Segment Open

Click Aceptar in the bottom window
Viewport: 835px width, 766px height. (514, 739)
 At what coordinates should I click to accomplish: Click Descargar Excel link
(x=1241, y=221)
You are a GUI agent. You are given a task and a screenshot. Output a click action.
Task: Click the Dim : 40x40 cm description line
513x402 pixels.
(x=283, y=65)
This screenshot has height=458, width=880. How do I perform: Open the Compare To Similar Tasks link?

Segment Closed
Segment Open

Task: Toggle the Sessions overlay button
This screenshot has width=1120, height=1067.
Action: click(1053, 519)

Segment Closed

Retype only the stretch of lines above starting at the one with "513x402 pixels." and stopping at the one with "This screenshot has height=458, width=880.", exactly as written, with both kept.

513x402 pixels.
(x=283, y=65)
This screenshot has height=458, width=880. How do I perform: Open the Compare To Similar Tasks link?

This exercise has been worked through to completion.